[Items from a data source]
-- -- --

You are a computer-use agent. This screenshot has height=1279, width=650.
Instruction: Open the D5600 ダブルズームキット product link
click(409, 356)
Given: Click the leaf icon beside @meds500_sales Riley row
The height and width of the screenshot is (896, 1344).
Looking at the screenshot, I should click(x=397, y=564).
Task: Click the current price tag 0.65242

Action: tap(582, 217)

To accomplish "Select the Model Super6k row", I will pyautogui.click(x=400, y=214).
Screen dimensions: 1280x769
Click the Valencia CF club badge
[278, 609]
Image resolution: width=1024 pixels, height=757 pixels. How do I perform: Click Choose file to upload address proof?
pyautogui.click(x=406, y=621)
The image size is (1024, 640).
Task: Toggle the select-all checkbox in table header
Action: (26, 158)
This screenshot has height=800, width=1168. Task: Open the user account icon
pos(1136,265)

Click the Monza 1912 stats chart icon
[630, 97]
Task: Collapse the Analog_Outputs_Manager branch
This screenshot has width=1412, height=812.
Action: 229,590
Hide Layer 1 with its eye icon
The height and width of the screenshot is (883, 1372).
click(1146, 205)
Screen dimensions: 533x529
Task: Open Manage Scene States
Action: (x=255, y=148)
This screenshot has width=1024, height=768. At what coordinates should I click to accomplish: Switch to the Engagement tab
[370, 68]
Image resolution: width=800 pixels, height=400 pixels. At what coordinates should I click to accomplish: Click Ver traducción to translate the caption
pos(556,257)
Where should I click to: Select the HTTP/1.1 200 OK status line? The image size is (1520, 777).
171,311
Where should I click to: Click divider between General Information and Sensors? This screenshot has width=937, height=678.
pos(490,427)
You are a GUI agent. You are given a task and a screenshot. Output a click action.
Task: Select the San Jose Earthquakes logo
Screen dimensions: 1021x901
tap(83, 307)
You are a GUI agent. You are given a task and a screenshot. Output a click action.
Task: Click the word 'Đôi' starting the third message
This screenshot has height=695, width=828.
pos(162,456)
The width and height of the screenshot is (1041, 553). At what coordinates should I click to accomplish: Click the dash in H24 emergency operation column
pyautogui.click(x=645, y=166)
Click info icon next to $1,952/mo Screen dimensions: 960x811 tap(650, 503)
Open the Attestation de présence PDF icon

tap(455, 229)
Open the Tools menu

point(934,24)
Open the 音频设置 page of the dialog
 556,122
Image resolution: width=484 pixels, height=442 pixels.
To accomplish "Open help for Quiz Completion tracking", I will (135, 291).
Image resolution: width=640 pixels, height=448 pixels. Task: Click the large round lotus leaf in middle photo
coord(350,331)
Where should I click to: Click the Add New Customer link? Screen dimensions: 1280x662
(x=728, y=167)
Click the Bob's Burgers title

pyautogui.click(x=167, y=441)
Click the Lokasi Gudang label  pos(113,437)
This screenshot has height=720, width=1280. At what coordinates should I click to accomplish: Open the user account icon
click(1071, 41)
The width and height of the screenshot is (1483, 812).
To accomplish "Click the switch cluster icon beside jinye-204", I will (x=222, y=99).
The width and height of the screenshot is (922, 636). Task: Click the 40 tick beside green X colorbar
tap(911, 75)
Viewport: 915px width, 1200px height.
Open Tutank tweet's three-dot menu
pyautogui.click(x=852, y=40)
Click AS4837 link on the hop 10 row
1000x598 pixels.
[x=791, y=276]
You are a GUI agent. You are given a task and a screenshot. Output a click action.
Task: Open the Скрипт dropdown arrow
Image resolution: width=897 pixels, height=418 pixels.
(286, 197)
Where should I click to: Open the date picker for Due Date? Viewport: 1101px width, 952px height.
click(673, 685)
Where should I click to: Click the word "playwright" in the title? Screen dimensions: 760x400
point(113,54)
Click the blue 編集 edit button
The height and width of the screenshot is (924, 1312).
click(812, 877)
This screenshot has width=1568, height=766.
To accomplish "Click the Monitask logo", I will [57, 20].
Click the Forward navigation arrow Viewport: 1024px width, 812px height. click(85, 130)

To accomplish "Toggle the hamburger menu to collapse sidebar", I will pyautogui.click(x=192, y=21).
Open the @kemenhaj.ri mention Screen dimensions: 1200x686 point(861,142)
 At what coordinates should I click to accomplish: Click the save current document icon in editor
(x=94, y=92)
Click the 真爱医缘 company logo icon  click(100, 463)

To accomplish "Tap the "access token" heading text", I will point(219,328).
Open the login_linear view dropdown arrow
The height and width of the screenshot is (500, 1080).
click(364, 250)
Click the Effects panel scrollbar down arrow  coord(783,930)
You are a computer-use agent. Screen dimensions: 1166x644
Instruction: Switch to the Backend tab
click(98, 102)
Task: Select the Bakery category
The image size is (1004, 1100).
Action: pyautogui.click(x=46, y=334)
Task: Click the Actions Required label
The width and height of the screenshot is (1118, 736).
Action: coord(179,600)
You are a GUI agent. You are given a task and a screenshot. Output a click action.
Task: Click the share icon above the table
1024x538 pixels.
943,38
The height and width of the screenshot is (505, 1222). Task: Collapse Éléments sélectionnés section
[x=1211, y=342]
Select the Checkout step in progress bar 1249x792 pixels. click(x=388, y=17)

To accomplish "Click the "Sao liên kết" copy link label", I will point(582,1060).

-- -- --

- _TASK_: Write every record out again, letter for letter.

- _RESULT_:
You are a computer-use agent. This screenshot has height=1279, width=650.
Instruction: Open the D5600 ダブルズームキット product link
click(409, 356)
Given: Click the leaf icon beside @meds500_sales Riley row
The height and width of the screenshot is (896, 1344).
Looking at the screenshot, I should click(x=397, y=564).
Task: Click the current price tag 0.65242

Action: tap(582, 217)

To accomplish "Select the Model Super6k row", I will pyautogui.click(x=400, y=214).
Screen dimensions: 1280x769
Click the Valencia CF club badge
[278, 609]
Image resolution: width=1024 pixels, height=757 pixels. How do I perform: Click Choose file to upload address proof?
pyautogui.click(x=406, y=621)
The image size is (1024, 640).
Task: Toggle the select-all checkbox in table header
Action: (26, 158)
This screenshot has height=800, width=1168. Task: Open the user account icon
pos(1136,265)

Click the Monza 1912 stats chart icon
[630, 97]
Task: Collapse the Analog_Outputs_Manager branch
This screenshot has width=1412, height=812.
Action: 229,590
Hide Layer 1 with its eye icon
The height and width of the screenshot is (883, 1372).
click(1146, 205)
Screen dimensions: 533x529
Task: Open Manage Scene States
Action: (x=255, y=148)
This screenshot has width=1024, height=768. At what coordinates should I click to accomplish: Switch to the Engagement tab
[370, 68]
Image resolution: width=800 pixels, height=400 pixels. At what coordinates should I click to accomplish: Click Ver traducción to translate the caption
pos(556,257)
Where should I click to: Select the HTTP/1.1 200 OK status line? The image size is (1520, 777).
171,311
Where should I click to: Click divider between General Information and Sensors? This screenshot has width=937, height=678.
pos(490,427)
You are a GUI agent. You are given a task and a screenshot. Output a click action.
Task: Select the San Jose Earthquakes logo
Screen dimensions: 1021x901
tap(83, 307)
You are a GUI agent. You are given a task and a screenshot. Output a click action.
Task: Click the word 'Đôi' starting the third message
This screenshot has height=695, width=828.
pos(162,456)
The width and height of the screenshot is (1041, 553). At what coordinates should I click to accomplish: Click the dash in H24 emergency operation column
pyautogui.click(x=645, y=166)
Click info icon next to $1,952/mo Screen dimensions: 960x811 tap(650, 503)
Open the Attestation de présence PDF icon

tap(455, 229)
Open the Tools menu

point(934,24)
Open the 音频设置 page of the dialog
 556,122
Image resolution: width=484 pixels, height=442 pixels.
To accomplish "Open help for Quiz Completion tracking", I will (135, 291).
Image resolution: width=640 pixels, height=448 pixels. Task: Click the large round lotus leaf in middle photo
coord(350,331)
Where should I click to: Click the Add New Customer link? Screen dimensions: 1280x662
(x=728, y=167)
Click the Bob's Burgers title

pyautogui.click(x=167, y=441)
Click the Lokasi Gudang label  pos(113,437)
This screenshot has height=720, width=1280. At what coordinates should I click to accomplish: Open the user account icon
click(1071, 41)
The width and height of the screenshot is (1483, 812).
To accomplish "Click the switch cluster icon beside jinye-204", I will (x=222, y=99).
The width and height of the screenshot is (922, 636). Task: Click the 40 tick beside green X colorbar
tap(911, 75)
Viewport: 915px width, 1200px height.
Open Tutank tweet's three-dot menu
pyautogui.click(x=852, y=40)
Click AS4837 link on the hop 10 row
1000x598 pixels.
[x=791, y=276]
You are a GUI agent. You are given a task and a screenshot. Output a click action.
Task: Open the Скрипт dropdown arrow
Image resolution: width=897 pixels, height=418 pixels.
(286, 197)
Where should I click to: Open the date picker for Due Date? Viewport: 1101px width, 952px height.
click(673, 685)
Where should I click to: Click the word "playwright" in the title? Screen dimensions: 760x400
point(113,54)
Click the blue 編集 edit button
The height and width of the screenshot is (924, 1312).
click(812, 877)
This screenshot has width=1568, height=766.
To accomplish "Click the Monitask logo", I will [57, 20].
Click the Forward navigation arrow Viewport: 1024px width, 812px height. click(85, 130)

To accomplish "Toggle the hamburger menu to collapse sidebar", I will pyautogui.click(x=192, y=21).
Open the @kemenhaj.ri mention Screen dimensions: 1200x686 point(861,142)
 At what coordinates should I click to accomplish: Click the save current document icon in editor
(x=94, y=92)
Click the 真爱医缘 company logo icon  click(100, 463)

To accomplish "Tap the "access token" heading text", I will point(219,328).
Open the login_linear view dropdown arrow
The height and width of the screenshot is (500, 1080).
click(364, 250)
Click the Effects panel scrollbar down arrow  coord(783,930)
You are a computer-use agent. Screen dimensions: 1166x644
Instruction: Switch to the Backend tab
click(98, 102)
Task: Select the Bakery category
The image size is (1004, 1100).
Action: pyautogui.click(x=46, y=334)
Task: Click the Actions Required label
The width and height of the screenshot is (1118, 736).
Action: coord(179,600)
You are a GUI agent. You are given a task and a screenshot. Output a click action.
Task: Click the share icon above the table
1024x538 pixels.
943,38
The height and width of the screenshot is (505, 1222). Task: Collapse Éléments sélectionnés section
[x=1211, y=342]
Select the Checkout step in progress bar 1249x792 pixels. click(x=388, y=17)

To accomplish "Click the "Sao liên kết" copy link label", I will point(582,1060).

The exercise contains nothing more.